# 65 tempest 10 bolt



## louieb2 (Mar 14, 2009)

I'm currently restoring building a 65 tempest that will have a 6-71 dyer blown 400 I obviously want to replace the 10 bolt with a 12 but I don't know what years of the A body will work, any help
Thanks
Lou


----------



## Too Many Projects (Nov 15, 2008)

louieb2 said:


> I'm currently restoring building a 65 tempest that will have a 6-71 dyer blown 400 I obviously want to replace the 10 bolt with a 12 but I don't know what years of the A body will work, any help
> Thanks
> Lou


Look for a 66-67 Chevelle axle. Pontiac didn't use a 12 bolt until 70 and they are wider than the 65.
OR, look into a Moser for your particular application. By the time you locate a hard to find 12 bolt and rebuild/convert it to posi, add the gears you want and still have the c-clips to contend with, the Moser isn't much more and it's NEW with a warranty....:cheers


----------



## geeteeohguy (Feb 2, 2008)

The Pontiac 12 bolts used in '70 were an inch wider than the '65 10 bolt, but I believe they measure the same as a '66-up 8.2 ten-bolt. We pulled a 12 bolt posi out of a '70 455 HO GTO, and bolted it right in to a '66 GTO with huge tires and centerlines....fitted like a glove. I like the idea of using new, warranted parts for a blown car, though!


----------



## Too Many Projects (Nov 15, 2008)

geeteeohguy said:


> The Pontiac 12 bolts used in '70 were an inch wider than the '65 10 bolt, but I believe they measure the same as a '66-up 8.2 ten-bolt. We pulled a 12 bolt posi out of a '70 455 HO GTO, and bolted it right in to a '66 GTO with huge tires and centerlines....fitted like a glove.
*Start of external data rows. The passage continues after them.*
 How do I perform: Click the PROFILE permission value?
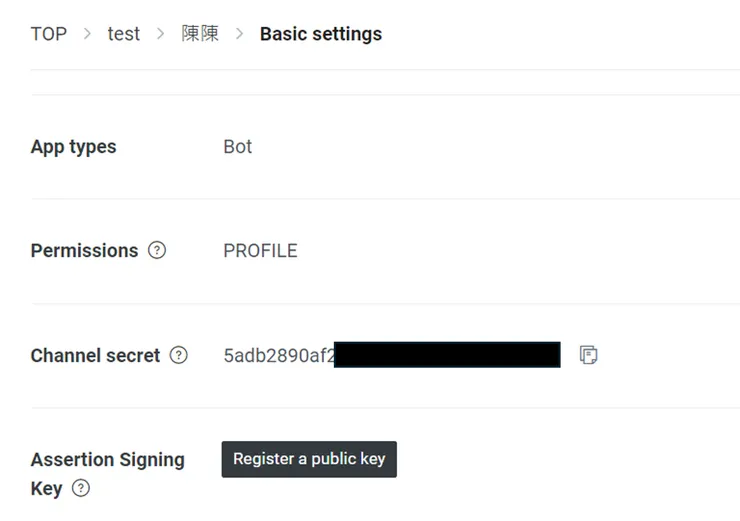coord(260,251)
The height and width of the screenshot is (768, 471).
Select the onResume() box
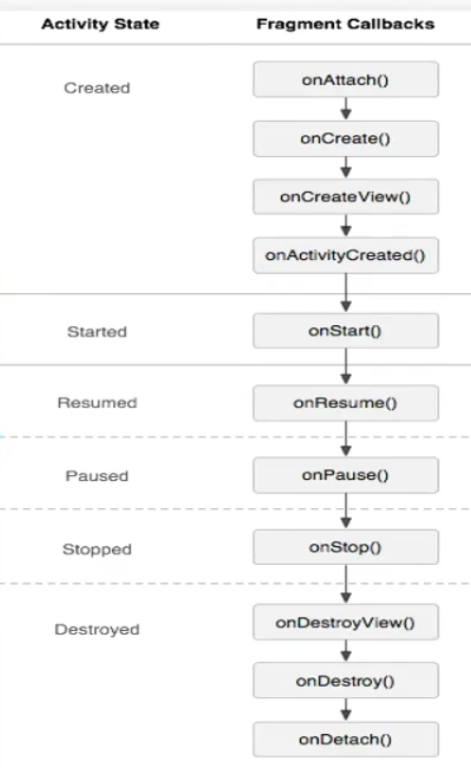pyautogui.click(x=346, y=403)
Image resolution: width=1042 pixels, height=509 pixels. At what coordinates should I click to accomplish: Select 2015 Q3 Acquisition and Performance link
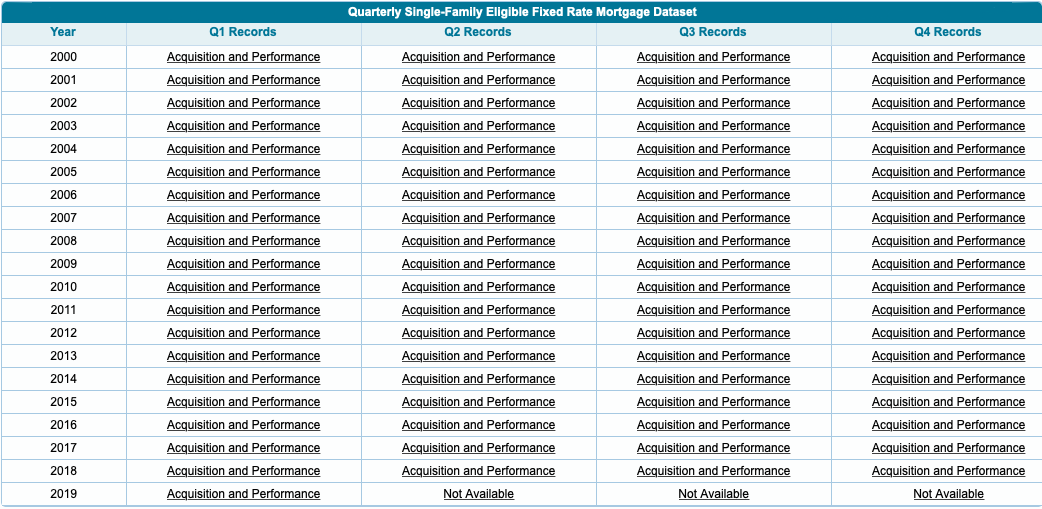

I like the idea of using new, warranted parts for a blown car, though!


Jeff, I see different reports of the wider rears not fitting properly in the narrow axle cars. Something about the ears for the upper control arms not lining up right. I see you had no trouble with the wider axle and arm alignment. I have a 65 Chev 10 bolt in the GTO for now and the upper arms bind. I needed to pull them towards the center fairly hard to get the bolts in. That's one reason I concentrated on a 68 up 12 bolt for mine to eliminate the upper control arm bind.


----------